**Input**
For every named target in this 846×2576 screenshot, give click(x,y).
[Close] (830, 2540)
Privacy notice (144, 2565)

==

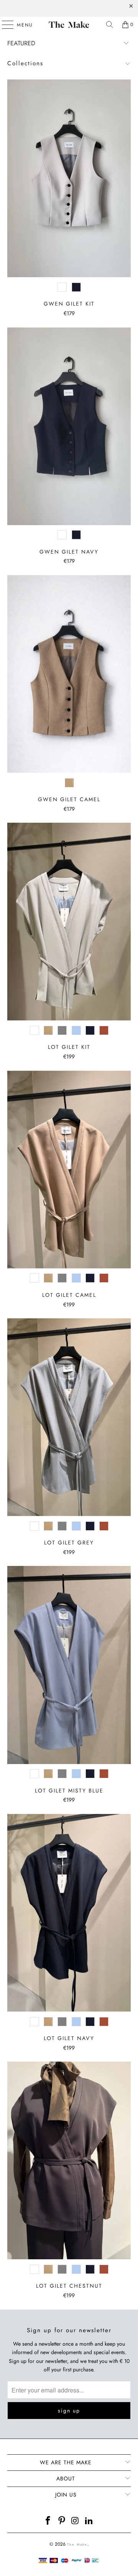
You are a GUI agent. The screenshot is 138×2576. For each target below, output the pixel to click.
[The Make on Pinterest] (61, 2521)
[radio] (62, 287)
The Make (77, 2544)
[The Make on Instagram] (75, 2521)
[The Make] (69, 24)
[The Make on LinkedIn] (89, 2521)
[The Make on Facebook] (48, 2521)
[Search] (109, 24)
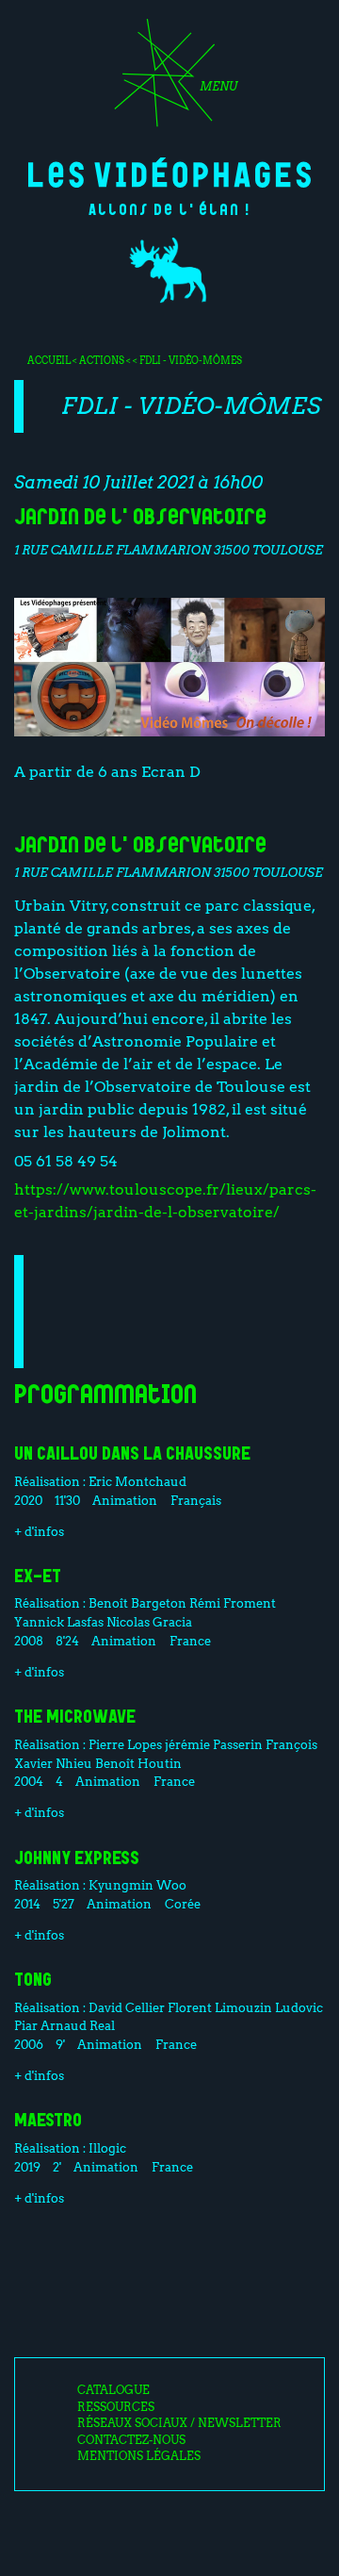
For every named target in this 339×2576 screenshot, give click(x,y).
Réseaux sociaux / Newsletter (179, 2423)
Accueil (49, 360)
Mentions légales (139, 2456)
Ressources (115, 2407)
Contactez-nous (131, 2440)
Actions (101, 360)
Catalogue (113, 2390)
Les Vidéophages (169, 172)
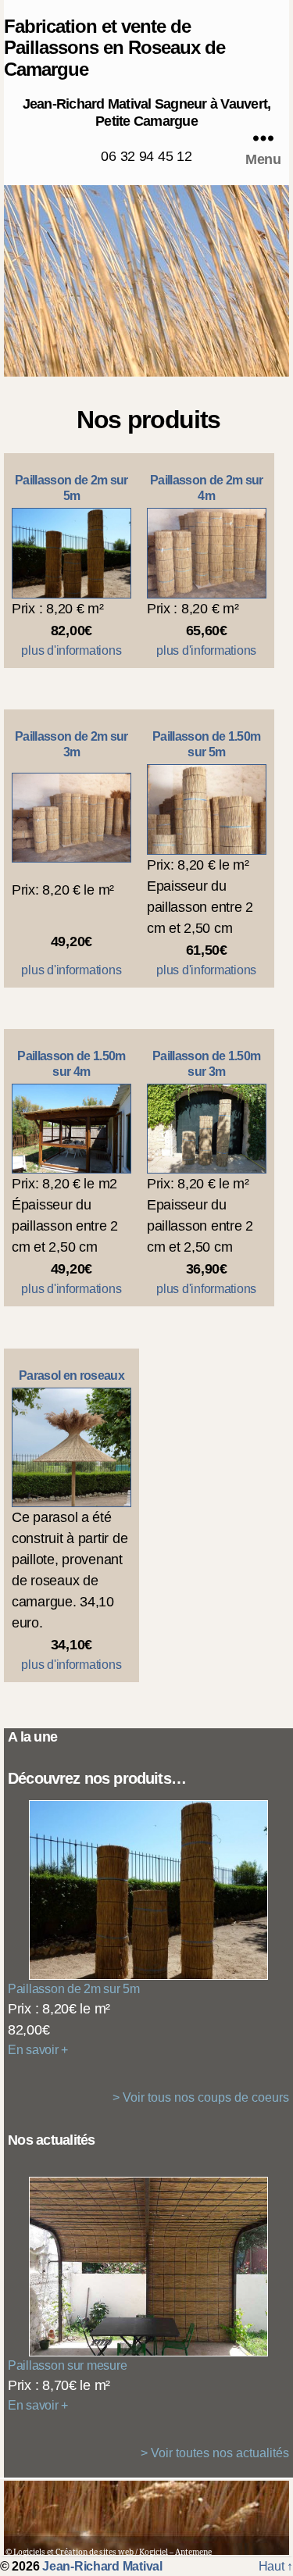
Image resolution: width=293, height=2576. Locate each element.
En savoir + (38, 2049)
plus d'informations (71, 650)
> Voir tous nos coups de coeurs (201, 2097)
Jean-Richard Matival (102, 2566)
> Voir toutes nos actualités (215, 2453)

**Activity**
Figure out how many lines in the entries above contain "give". Write only that number.

**Exercise response**
2